Motley Crue e o álbum Rock Balboa

Girls, Girls, Girls (1987)

Por Lucas Tavares


ARTISTA:
Mötley Crüe
PRODUÇÃO: Tom Werman
GÊNERO: Hard Rock, Glam Metal
DURAÇÃO: 39:55
SELO: Elektra Records
LANÇAMENTO: 15 de maio de 1987

Álbum de Rock repetitivo e exaustivo. Serve, tão somente, para correr uma maratona ou enfrentar uma grande luta, e nada mais que isso. O álbum que melhor representa o rock dos anos 80.

Queria ressaltar, antes da crítica, que nada aqui é para ser profissional ou jornalístico. Meu papel é falar o que achei, como ouvinte e músico.


Capa do álbum: Girls, Girls, Girls - Motley Crüe

Guitarras crunchadas no estilo setentista, com um alto apelo à ação, envolvendo a era das gangues nova iorquinas com os best-sellers alá Rocky e Curtindo a Vida Adoidado, estilos diferentes que envolvem o mesmo sentimento de luta pela sobrevivência ou liberdade.

O álbum é de 1987, e bem repetitivo. A guitarra tem o crunch, que é quando você deixa o Gain no médio, aumentando o middle, mas não tanto. Esse efeito ficou muito famoso nos anos 70 ou 80, junto com uma batera atacando o bumbo, e uma voz rasgada um tanto feminina. O estilo da banda é aquele chamativo, propondo uma quebra dos padrões masculinos e referenciando novos estilos culturais, no barco contra cultural de 1968, em que a cultura de fato mostrou seu poder mutacional e inovador. Nona é uma baladinha, que utiliza o violão ao invés da guitarra elétrica, uma música de transição ao side two, mas que não sai do padrão: dedilhado repetitivo junto com a letra. Já em Five Years Dead, faixa seguinte, tudo volta ao normal.

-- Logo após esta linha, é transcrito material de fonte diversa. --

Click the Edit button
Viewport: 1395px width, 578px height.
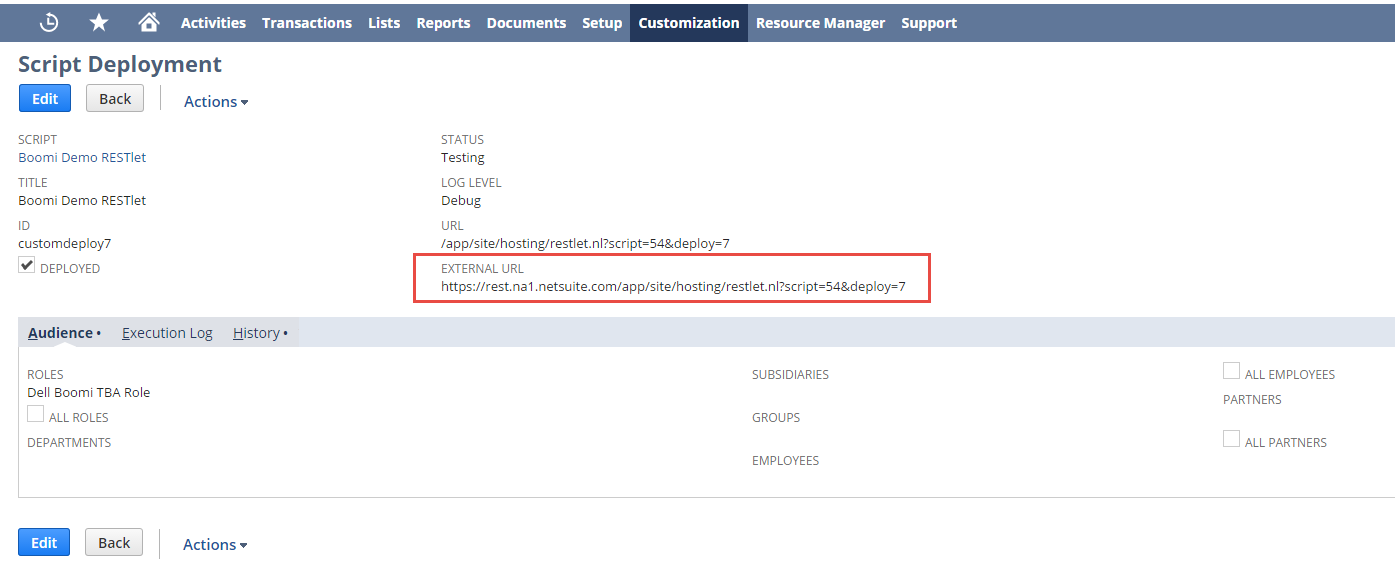44,97
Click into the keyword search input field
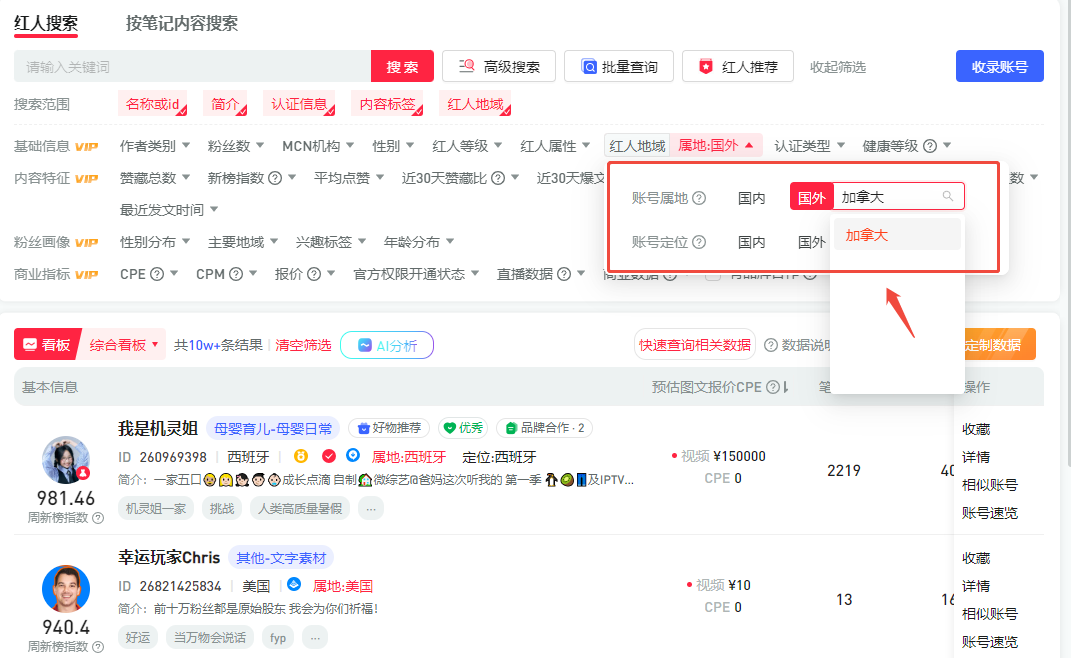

Quando você ouve de primeira fica: cara, que álbum massa, e fica o dia todo com um gás, os riffs na mente. É um álbum para acordar, mas é mais do mesmo todas as músicas: riffs novos a cada música, mesmo estilo, não há mudança: é trilha de um filme de superação ou adolescente.

A capa do álbum reflete bem o álbum: ouve dirigindo uma moto em alta velocidade, ou entrando em um bar estando vestido de motoqueiro, com aquelas roupas de couro típicas. O álbum é a expressão da estereotipação clássica do roqueiro padrão, marca dos anos 70 e 80.

Ponho nota 5: músicas maneiras, que despertam um gás para fazer algo, mas que, se ouvir mais de uma vez acha um saco. 

É daqueles álbuns para ouvir uma vez na vida ou, algumas músicas, às vezes quando quer malhar ou sei lá. É bem repetitivo, mas não uma repetição inovadora como o estilo Gilmour de ser, este que será tema de novas críticas - de antemão, os solos do Gilmour, em maioria, são com Echo e delay na pentatônica, mas cada um se mostra mais perfeito que o outro, a letra,  estilo, tudo muda: compara Poles Apart com Coming Back to Life, mesmo álbum, mesmo som da guitarra, mesma pentatônica, mas tudo diferente e inovador.